LLM Architecture Gallery charts KV cache evolution
Sebastian Raschka's gallery turns KV cache design into a clean timeline, from GPT-2's brute-force attention to Llama 3's GQA, DeepSeek V3's latent compression, Gemma 3's sliding windows, and Mamba-style state-space models. The pattern is selective memory: newer architectures are spending less on cache while preserving long-context quality.
This is the right arc for the field: the winning architectures are getting better at selective amnesia, not perfect recall. The catch is that medium-term memory still isn't native, so most apps keep bolting memory on from the outside.
- –GQA, MLA, and sliding-window attention all cut KV pressure by shrinking or sharing what gets cached, which is why long-context inference keeps getting cheaper.
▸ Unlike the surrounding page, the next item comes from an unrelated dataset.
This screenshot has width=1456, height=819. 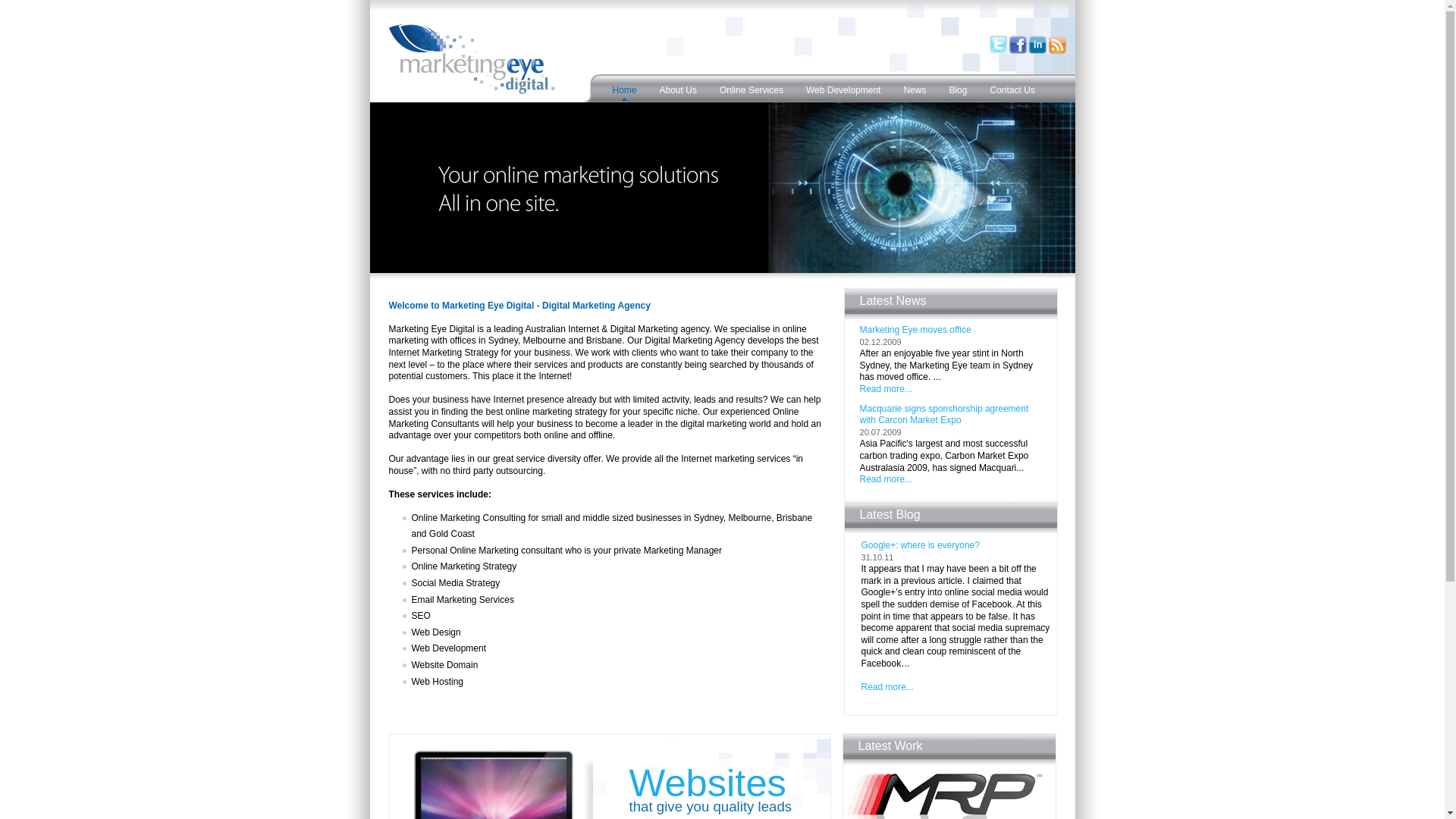 I want to click on 'About Us', so click(x=677, y=87).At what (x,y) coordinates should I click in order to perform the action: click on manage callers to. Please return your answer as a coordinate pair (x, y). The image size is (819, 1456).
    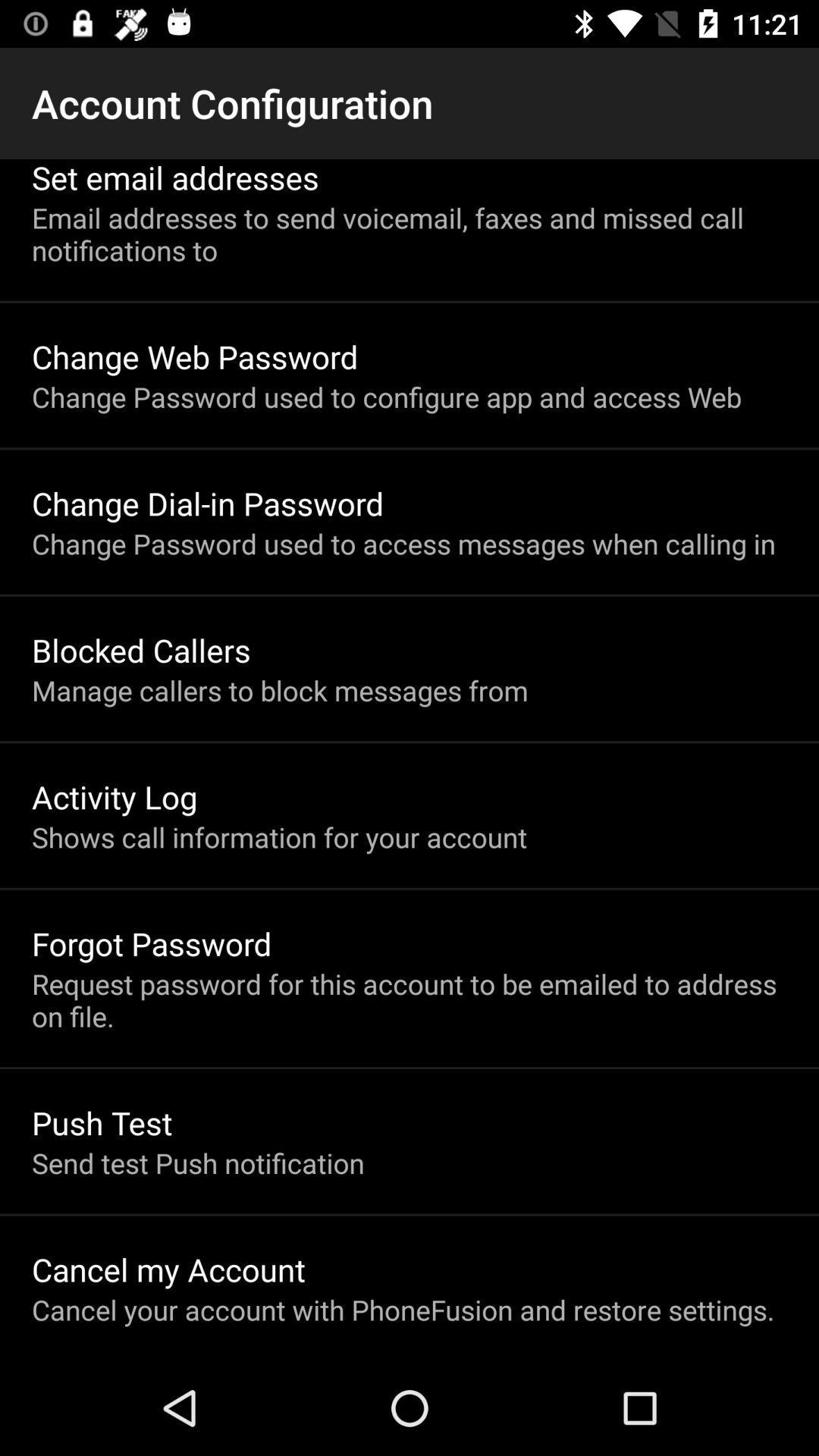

- –DeepSeek and Gemma are strong examples of architectures trading some direct recall for surprisingly little quality loss.
- –The uncomfortable gap remains medium-term memory: RAG, prompts, files, and vector DBs are still external glue, not model-native persistence.
- –Learned compaction is promising, but code benchmarks are a much cleaner target than editorial or strategic conversations where missing one detail can fail silently.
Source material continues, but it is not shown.